In 1942, he was elected to the Estates of Suriname. Governor Johannes Kielstra had used World War II to increase his power, and had received a mandate to circumvent the Estates. On 23 July 1943, Verschuur petitioned Queen Wilhelmina to remove Kielstra from office. On 30 July 1943, he was arrested and interned without trial, eventually ending up in the Copieweg internment camp which mostly held German and South Africans.

The arrest caused much indignation in Suriname. Further internments of political adversaries like Eddy Bruma and Otto Huiswoud followed. Seven members of the Estates resigned in protest thereby denying the quorum, and blocking any legislation to be passed. The magazine of the Moravian Church was shut down for speaking out against Kielstra, and the church was threatened with a denial of all subsidies. Finally, on 28 December 1943, the Dutch government-in-exile discharged Kielstra. Verschuur was released on 27 October 1944. 

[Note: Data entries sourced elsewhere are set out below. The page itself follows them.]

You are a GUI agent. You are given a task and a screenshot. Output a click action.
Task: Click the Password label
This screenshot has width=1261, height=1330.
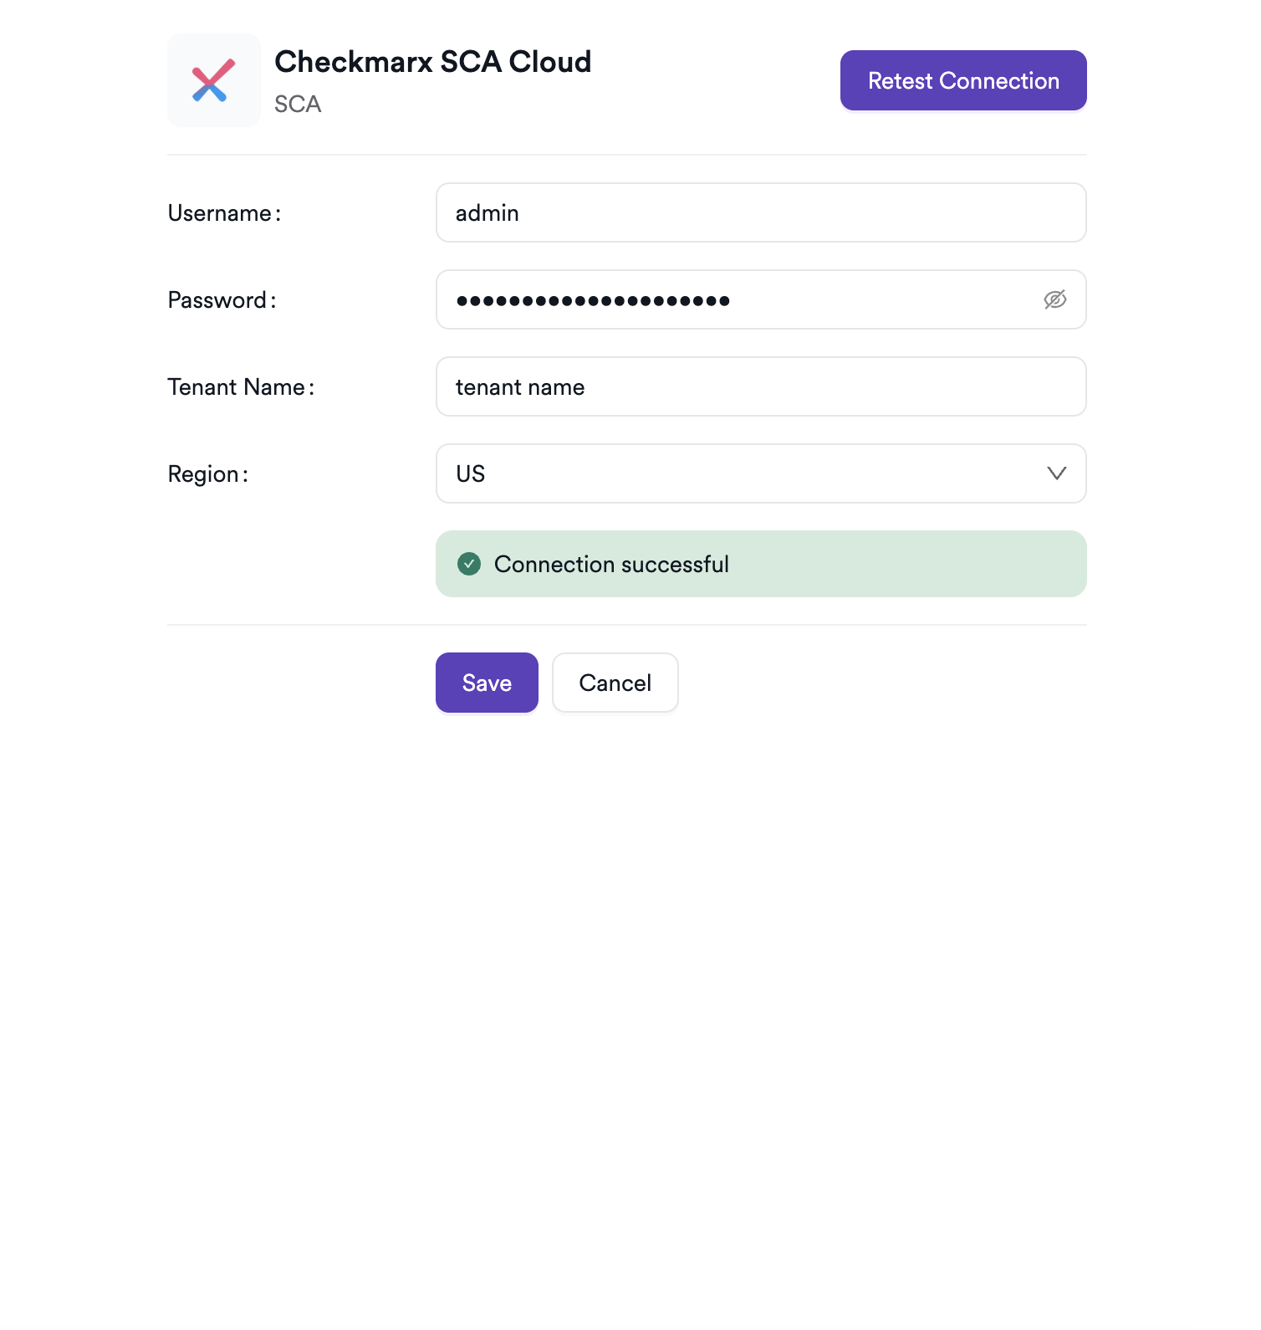point(222,300)
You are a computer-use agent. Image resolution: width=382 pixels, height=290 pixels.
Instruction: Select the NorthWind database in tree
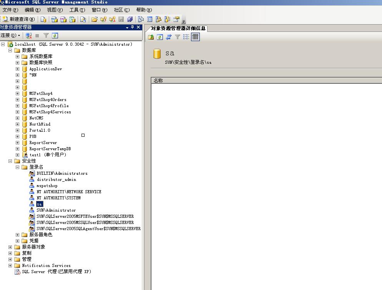coord(40,124)
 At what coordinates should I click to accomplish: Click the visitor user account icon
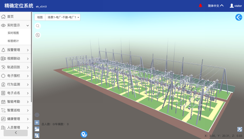coord(232,6)
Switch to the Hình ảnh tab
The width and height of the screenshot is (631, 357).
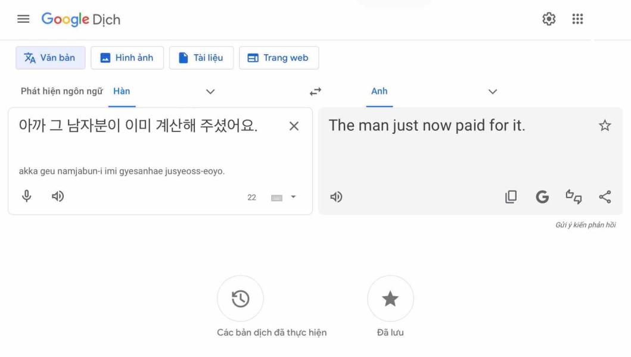(127, 58)

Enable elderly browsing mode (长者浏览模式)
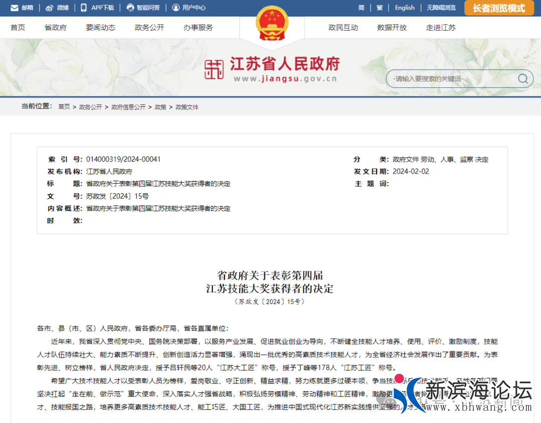(x=498, y=8)
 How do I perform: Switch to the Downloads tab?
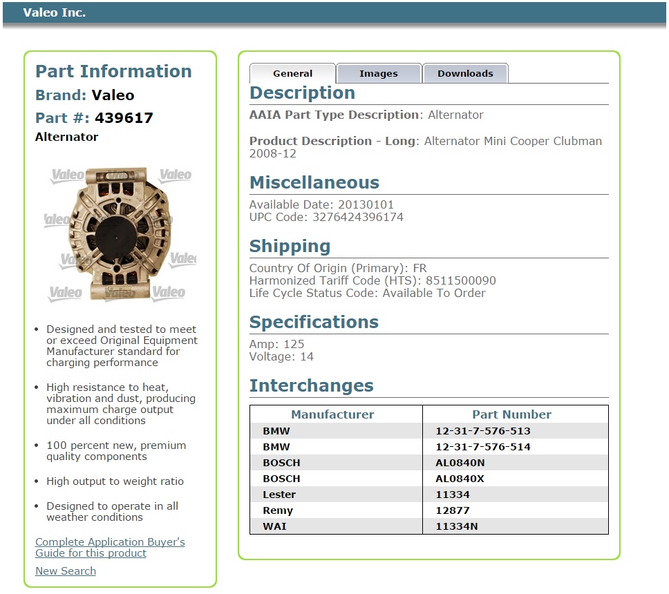[x=465, y=73]
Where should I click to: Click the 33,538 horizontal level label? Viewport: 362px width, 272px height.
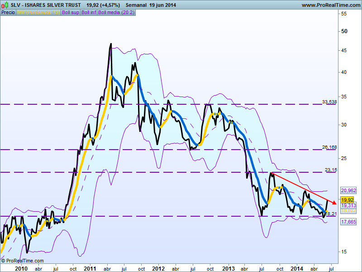click(330, 102)
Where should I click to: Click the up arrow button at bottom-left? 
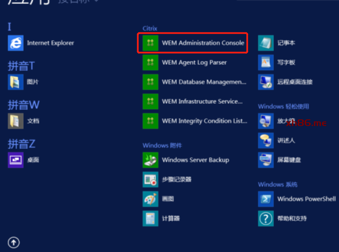(14, 242)
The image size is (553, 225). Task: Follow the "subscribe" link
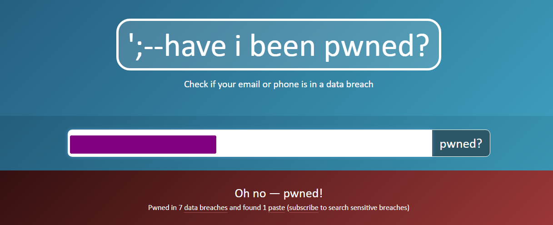coord(304,208)
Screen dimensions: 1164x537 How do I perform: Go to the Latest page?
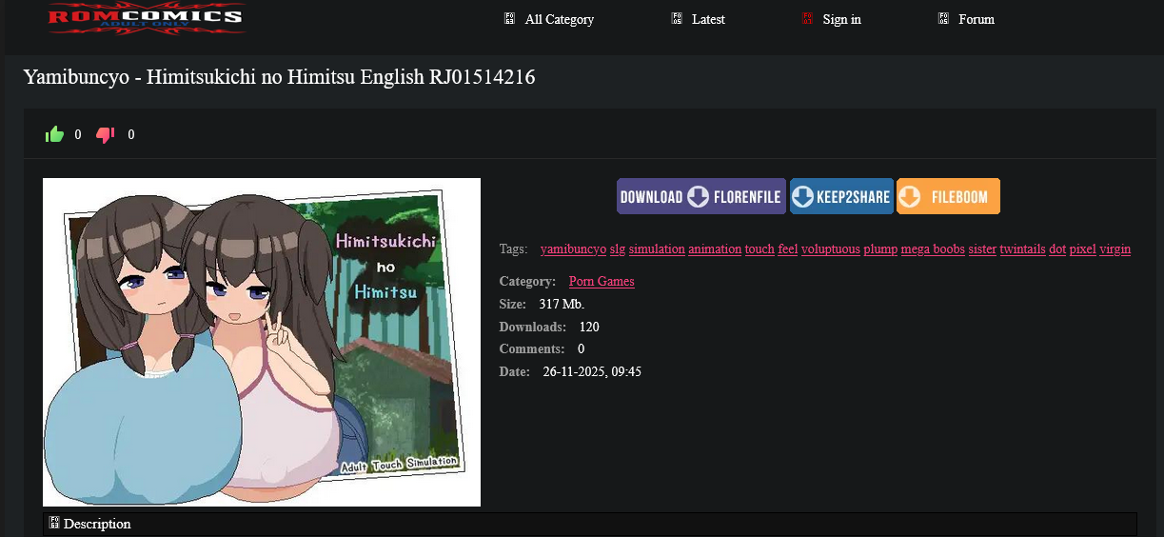click(x=708, y=19)
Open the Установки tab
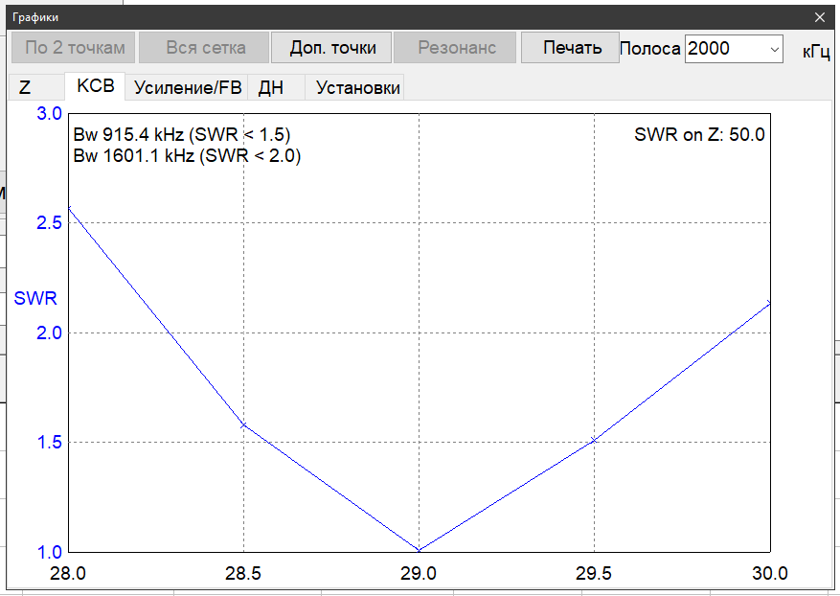840x596 pixels. click(x=357, y=87)
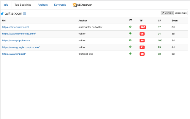The image size is (190, 119).
Task: Select the Domain toggle option
Action: pos(167,13)
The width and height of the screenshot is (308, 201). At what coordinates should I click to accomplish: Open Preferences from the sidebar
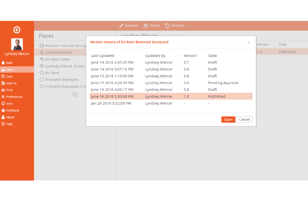click(x=14, y=97)
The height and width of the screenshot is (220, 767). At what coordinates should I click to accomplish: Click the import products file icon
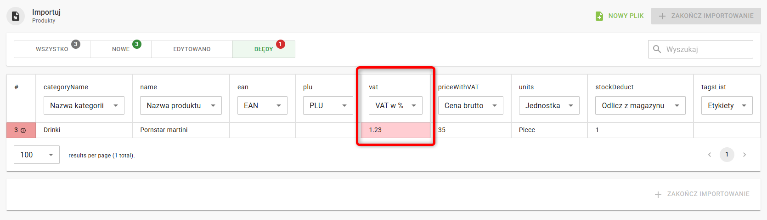[x=16, y=16]
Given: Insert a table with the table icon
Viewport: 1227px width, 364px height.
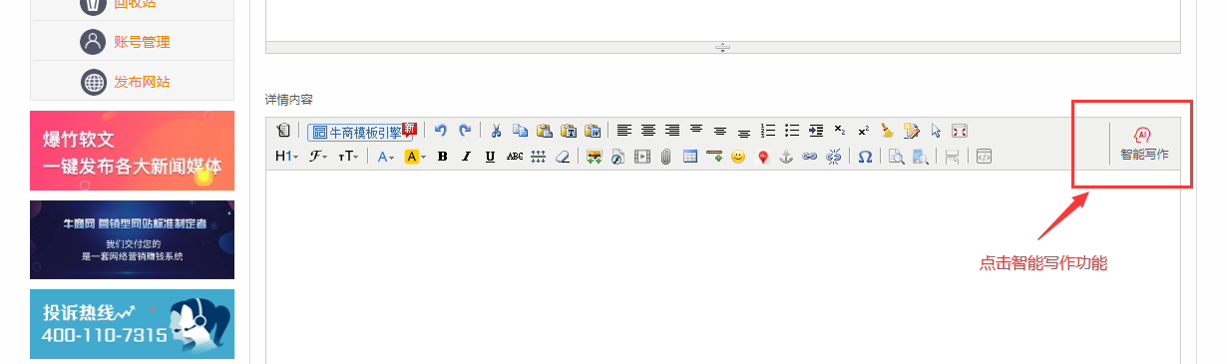Looking at the screenshot, I should (689, 157).
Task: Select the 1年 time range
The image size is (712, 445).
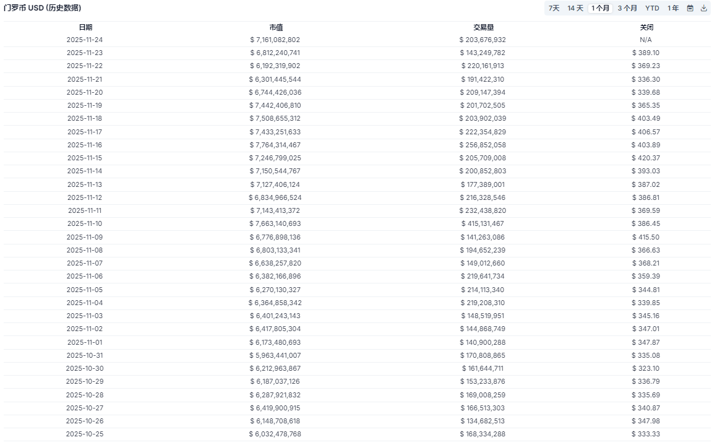Action: coord(673,8)
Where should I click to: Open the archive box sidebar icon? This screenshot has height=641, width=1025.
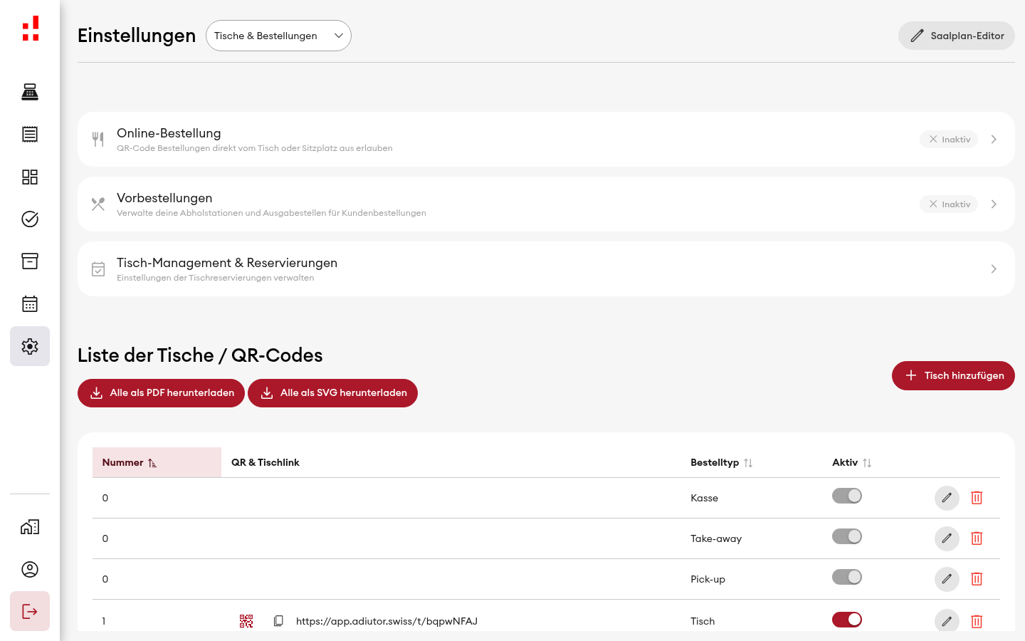tap(30, 261)
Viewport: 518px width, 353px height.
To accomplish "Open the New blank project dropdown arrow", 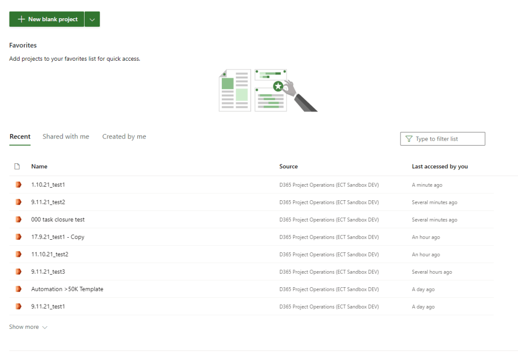I will click(x=92, y=19).

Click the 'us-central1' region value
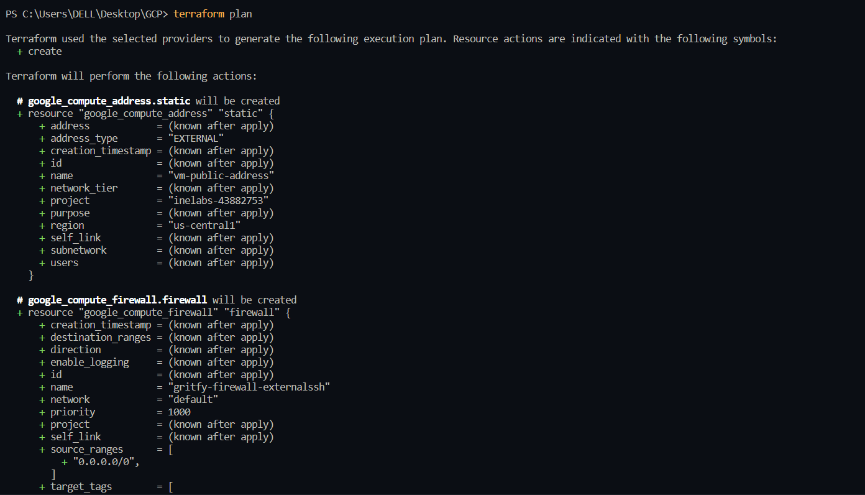click(x=204, y=225)
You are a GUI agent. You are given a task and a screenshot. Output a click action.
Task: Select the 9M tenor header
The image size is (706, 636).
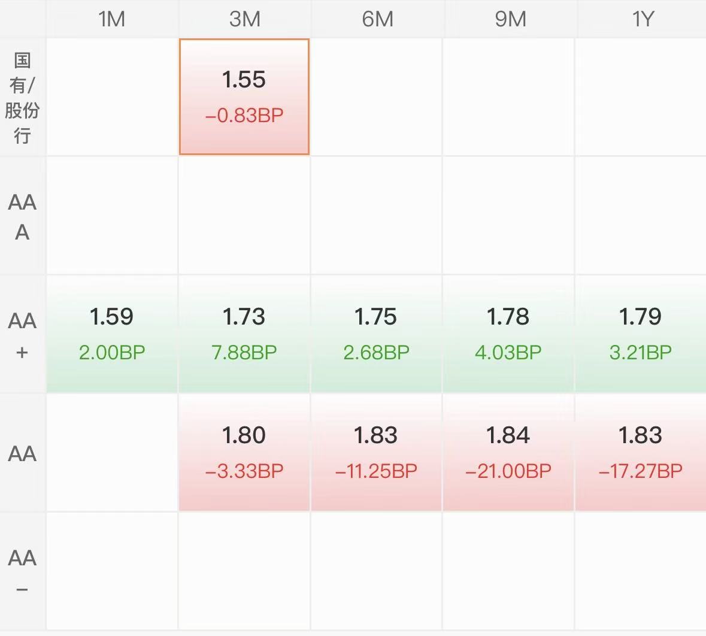pos(510,19)
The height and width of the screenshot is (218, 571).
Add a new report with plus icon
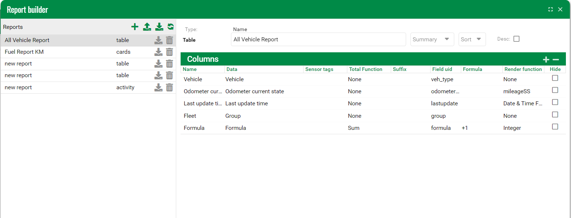pyautogui.click(x=135, y=27)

Verschuur was re-elected in 1945, and served until 1951. In 1947, he was knighted in the Order of Orange-Nassau. In 1949, he was one of the founders of the Surinaams Museum. In 1952, he established Party Suriname, but failed to be elected. In 1955, he was re-elected as part of the Unity Front, and served until 1958.

He published many magazines and pamphlets during his life. He wrote three books, but never published them. In 2017, Het vergeten land was published by the Surinaams Museum.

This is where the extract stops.